Joining a friend of ours at Etnapolis, supposedly the largest shopping mall in southern Italy, seemed like a good idea at the time. After all, we had driven by countless times on the way to other places, and from the outside the modern blue-glass box is quite attractive. I also fancied the large fountain-slash-pond out front with numerous bridges criss-crossing it at different points.
First impression is that the mall is located next to the highway. More specifically, it is to the southwest of Catania, just past the town of Misterbianco (I know, weird name, supposedly derived from a monastery called 'monastero bianco'--translation, the 'white monastery'--not so strange anymore).
Anyway, the mall is past the congestion of the very overdeveloped and unattractive town (to be fair, I have never really been there, so I am just repeating second hand reviews of the place), but--here's the surprise--just behind it is quasi Tuscan-like countryside with the town of Belpasso at the foot of an unobstructed Mount Etna. I took the opportunity to take a bunch of photos of this clear view of Etna with her peak covered with snow. A sight for sore eyes and hope you can sense some of the beauty from the photo posted here.
Inside the mall is another story. It wasn't extremely crowded, but the noise levels seemed unbearable, as did the lack of natural light. (I know you're probably thinking, 'but of course, what were you expecting, this is a mall you're talking about'!) The stores seemed to be competing for the loudest music selections, and just stepping into one was enough to bring on a wave of nausea (oh where oh where has the suburban girl in me gone to?).
On the bright side, the noise levels did not seem to phase the bambino one bit. And he just loved the pet store and ran back and forth between the fish tanks, bunnies, birds and puppies. The kids corner happened to be just in front of the pet store and consisted of obnoxious kiddy rides, each one with bright lights and its own loud music, not exactly suited for small toddlers (he was curious, but not willing to get on any).
Yes, after only a half hour the grown ups were ready to go.
But we stuck it out. We still had to meet our friend.
To kill time we ended up outside in the chilly air checking out the fountain out front. That lasted until the toddler discovered a deposit of cigarette butts, and we then wandered towards the parking lot behind the mall for my Mt. Etna photo session. Here we spotted an open and empty bus--what an opportunity to let the toddler have his first experience running around in a cozy bus sans passengers to disturb!
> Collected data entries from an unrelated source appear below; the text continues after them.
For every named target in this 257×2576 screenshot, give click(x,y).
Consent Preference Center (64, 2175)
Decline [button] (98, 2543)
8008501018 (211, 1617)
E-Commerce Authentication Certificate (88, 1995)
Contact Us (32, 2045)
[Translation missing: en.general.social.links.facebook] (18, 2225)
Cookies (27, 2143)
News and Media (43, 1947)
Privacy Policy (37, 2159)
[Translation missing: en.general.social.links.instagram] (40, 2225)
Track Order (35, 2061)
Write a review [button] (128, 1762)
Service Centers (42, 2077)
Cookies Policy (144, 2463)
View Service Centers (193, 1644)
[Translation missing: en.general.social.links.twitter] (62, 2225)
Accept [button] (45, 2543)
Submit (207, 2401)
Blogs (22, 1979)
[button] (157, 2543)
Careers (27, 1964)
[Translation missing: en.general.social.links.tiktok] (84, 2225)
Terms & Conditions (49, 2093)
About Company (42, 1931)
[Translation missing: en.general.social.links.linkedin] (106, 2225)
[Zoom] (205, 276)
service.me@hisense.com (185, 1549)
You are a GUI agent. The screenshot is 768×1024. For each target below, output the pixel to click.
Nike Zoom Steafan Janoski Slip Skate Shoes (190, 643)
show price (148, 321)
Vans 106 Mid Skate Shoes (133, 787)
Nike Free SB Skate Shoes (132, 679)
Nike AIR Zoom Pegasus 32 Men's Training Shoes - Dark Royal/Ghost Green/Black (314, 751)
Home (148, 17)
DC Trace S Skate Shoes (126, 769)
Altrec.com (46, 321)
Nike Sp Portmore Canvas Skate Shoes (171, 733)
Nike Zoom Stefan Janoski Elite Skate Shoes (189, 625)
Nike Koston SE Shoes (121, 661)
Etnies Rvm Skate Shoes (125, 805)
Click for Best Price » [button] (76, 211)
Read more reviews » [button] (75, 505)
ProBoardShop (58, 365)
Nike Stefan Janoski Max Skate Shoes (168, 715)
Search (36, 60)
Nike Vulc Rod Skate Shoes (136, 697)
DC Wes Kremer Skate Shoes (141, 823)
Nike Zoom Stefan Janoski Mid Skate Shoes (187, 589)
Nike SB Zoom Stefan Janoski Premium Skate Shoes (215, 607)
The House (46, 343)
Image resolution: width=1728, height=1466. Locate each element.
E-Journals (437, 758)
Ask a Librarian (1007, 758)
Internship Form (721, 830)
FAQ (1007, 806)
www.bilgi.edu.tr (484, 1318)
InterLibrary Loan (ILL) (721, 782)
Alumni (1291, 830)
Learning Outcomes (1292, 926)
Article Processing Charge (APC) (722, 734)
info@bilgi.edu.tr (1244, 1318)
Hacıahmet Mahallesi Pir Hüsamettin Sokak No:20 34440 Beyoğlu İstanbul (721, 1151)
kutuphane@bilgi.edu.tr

He was in absolute toddler heaven and did not want to get off.
The bus driver finally arrived and we turned down the kind offer to ride around with him for his 10-minute loop, managing to convince the toddler it was time to move on. At the same time our friend finally showed up. Fortunately, the fresh air had given us a much needed second wind and we marched back inside. We still had to join him in the electronics store (sensory overload!). I peaked into the Mondadori bookstore, a very decent chain. Checked out the Levi's store, but then realized that buying Levi's in Europe really makes no sense. A peak into a very cute children's shop and a Champion store (you know the maker of sporty stuff) just pushed us over the edge and that was that.
Time to go home.
Sorry Etnapolis, but chances are I will never be coming back again.
On second thought, when the memory of this first visit becomes distant and vague, and if I ever find myself REALLY desperate for American mainstream culture, I may be driven to come back and try a) the Tex-Mex restaurant (risky business) and b) the Warner Village movie theater. I imagine it has comfortable seats, big screens, popcorn, and the full range of mainstream American movies dubbed in Italian. A good piece of information to store away for future bouts of homesickness.
I am sorry for such a poor review of Etnapolis and my intention is not to deter anyone out there who really likes malls. This is an above-average mall with your usual mall fare and could be picked up and plopped down just about anywhere the world and blend right in (maybe with slightly better food options than the norm as this is a Sicilian mall we are talking about). I guess it is this predictability that can make malls so appealing. And I know that malls can have other advantages, too: one-stop shopping, good rainy day activity,...help me out here, there must be other nice things to say about shopping malls that aren't coming to mind???